(Records from a dataset)
***
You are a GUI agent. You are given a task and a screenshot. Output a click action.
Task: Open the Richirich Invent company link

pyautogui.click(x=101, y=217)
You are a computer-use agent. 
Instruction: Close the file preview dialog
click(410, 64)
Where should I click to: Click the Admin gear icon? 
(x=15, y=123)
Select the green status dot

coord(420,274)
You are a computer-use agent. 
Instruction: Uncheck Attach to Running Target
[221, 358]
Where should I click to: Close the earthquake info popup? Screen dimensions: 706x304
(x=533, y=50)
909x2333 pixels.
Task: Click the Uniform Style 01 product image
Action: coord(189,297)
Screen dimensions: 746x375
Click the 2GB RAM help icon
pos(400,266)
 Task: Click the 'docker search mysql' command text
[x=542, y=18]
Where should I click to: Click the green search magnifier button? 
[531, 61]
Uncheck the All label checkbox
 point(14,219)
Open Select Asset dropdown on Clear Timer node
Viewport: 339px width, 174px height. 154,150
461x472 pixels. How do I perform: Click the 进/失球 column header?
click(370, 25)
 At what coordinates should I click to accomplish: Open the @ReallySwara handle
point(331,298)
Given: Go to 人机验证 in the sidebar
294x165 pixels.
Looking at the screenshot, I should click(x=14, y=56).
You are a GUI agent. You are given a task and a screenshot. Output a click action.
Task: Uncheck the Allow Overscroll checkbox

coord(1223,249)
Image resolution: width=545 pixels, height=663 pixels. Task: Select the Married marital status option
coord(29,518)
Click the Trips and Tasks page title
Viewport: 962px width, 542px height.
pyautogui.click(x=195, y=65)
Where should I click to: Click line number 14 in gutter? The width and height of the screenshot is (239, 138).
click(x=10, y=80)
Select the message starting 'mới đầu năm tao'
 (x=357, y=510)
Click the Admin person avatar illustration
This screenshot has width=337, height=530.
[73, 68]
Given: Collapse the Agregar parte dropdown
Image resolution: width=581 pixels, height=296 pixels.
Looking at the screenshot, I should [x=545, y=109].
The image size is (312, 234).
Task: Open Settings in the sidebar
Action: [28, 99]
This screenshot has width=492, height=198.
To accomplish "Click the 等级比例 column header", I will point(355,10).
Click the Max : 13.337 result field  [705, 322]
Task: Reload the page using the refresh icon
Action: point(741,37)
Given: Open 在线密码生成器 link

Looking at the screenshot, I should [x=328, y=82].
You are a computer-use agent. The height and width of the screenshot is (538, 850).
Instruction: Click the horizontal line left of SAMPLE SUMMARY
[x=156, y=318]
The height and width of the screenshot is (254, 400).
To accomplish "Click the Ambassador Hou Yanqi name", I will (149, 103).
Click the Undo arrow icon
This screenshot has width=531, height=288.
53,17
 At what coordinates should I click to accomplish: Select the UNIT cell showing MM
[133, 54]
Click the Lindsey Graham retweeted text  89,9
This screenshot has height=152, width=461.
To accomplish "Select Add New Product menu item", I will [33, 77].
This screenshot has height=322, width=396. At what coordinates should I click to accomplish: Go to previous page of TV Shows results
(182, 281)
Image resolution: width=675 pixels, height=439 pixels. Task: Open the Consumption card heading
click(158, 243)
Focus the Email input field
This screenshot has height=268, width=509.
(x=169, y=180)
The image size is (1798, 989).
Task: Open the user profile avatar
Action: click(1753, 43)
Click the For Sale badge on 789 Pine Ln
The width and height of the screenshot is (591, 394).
***
§ Exercise description
Reproduce every record above exactly as it is written.

§ Output for this exercise
You are a GUI agent. You are given a task and a screenshot. Output a click action.
Task: Open the Richirich Invent company link

pyautogui.click(x=101, y=217)
You are a computer-use agent. 
Instruction: Close the file preview dialog
click(410, 64)
Where should I click to: Click the Admin gear icon? 
(x=15, y=123)
Select the green status dot

coord(420,274)
You are a computer-use agent. 
Instruction: Uncheck Attach to Running Target
[221, 358]
Where should I click to: Close the earthquake info popup? Screen dimensions: 706x304
(x=533, y=50)
909x2333 pixels.
Task: Click the Uniform Style 01 product image
Action: coord(189,297)
Screen dimensions: 746x375
Click the 2GB RAM help icon
pos(400,266)
 Task: Click the 'docker search mysql' command text
[x=542, y=18]
Where should I click to: Click the green search magnifier button? 
[531, 61]
Uncheck the All label checkbox
 point(14,219)
Open Select Asset dropdown on Clear Timer node
Viewport: 339px width, 174px height. 154,150
461x472 pixels. How do I perform: Click the 进/失球 column header?
click(370, 25)
 At what coordinates should I click to accomplish: Open the @ReallySwara handle
point(331,298)
Given: Go to 人机验证 in the sidebar
294x165 pixels.
Looking at the screenshot, I should click(x=14, y=56).
You are a GUI agent. You are given a task and a screenshot. Output a click action.
Task: Uncheck the Allow Overscroll checkbox

coord(1223,249)
Image resolution: width=545 pixels, height=663 pixels. Task: Select the Married marital status option
coord(29,518)
Click the Trips and Tasks page title
Viewport: 962px width, 542px height.
pyautogui.click(x=195, y=65)
Where should I click to: Click line number 14 in gutter? The width and height of the screenshot is (239, 138).
click(x=10, y=80)
Select the message starting 'mới đầu năm tao'
 (x=357, y=510)
Click the Admin person avatar illustration
This screenshot has width=337, height=530.
[73, 68]
Given: Collapse the Agregar parte dropdown
Image resolution: width=581 pixels, height=296 pixels.
Looking at the screenshot, I should [x=545, y=109].
The image size is (312, 234).
Task: Open Settings in the sidebar
Action: [28, 99]
This screenshot has width=492, height=198.
To accomplish "Click the 等级比例 column header", I will point(355,10).
Click the Max : 13.337 result field  [705, 322]
Task: Reload the page using the refresh icon
Action: point(741,37)
Given: Open 在线密码生成器 link

Looking at the screenshot, I should [x=328, y=82].
You are a computer-use agent. The height and width of the screenshot is (538, 850).
Instruction: Click the horizontal line left of SAMPLE SUMMARY
[x=156, y=318]
The height and width of the screenshot is (254, 400).
To accomplish "Click the Ambassador Hou Yanqi name", I will (149, 103).
Click the Undo arrow icon
This screenshot has width=531, height=288.
53,17
 At what coordinates should I click to accomplish: Select the UNIT cell showing MM
[133, 54]
Click the Lindsey Graham retweeted text  89,9
This screenshot has height=152, width=461.
To accomplish "Select Add New Product menu item", I will [33, 77].
This screenshot has height=322, width=396. At what coordinates should I click to accomplish: Go to previous page of TV Shows results
(182, 281)
Image resolution: width=675 pixels, height=439 pixels. Task: Open the Consumption card heading
click(158, 243)
Focus the Email input field
This screenshot has height=268, width=509.
(x=169, y=180)
The image size is (1798, 989).
Task: Open the user profile avatar
Action: click(1753, 43)
Click the For Sale badge on 789 Pine Ln
The width and height of the screenshot is (591, 394).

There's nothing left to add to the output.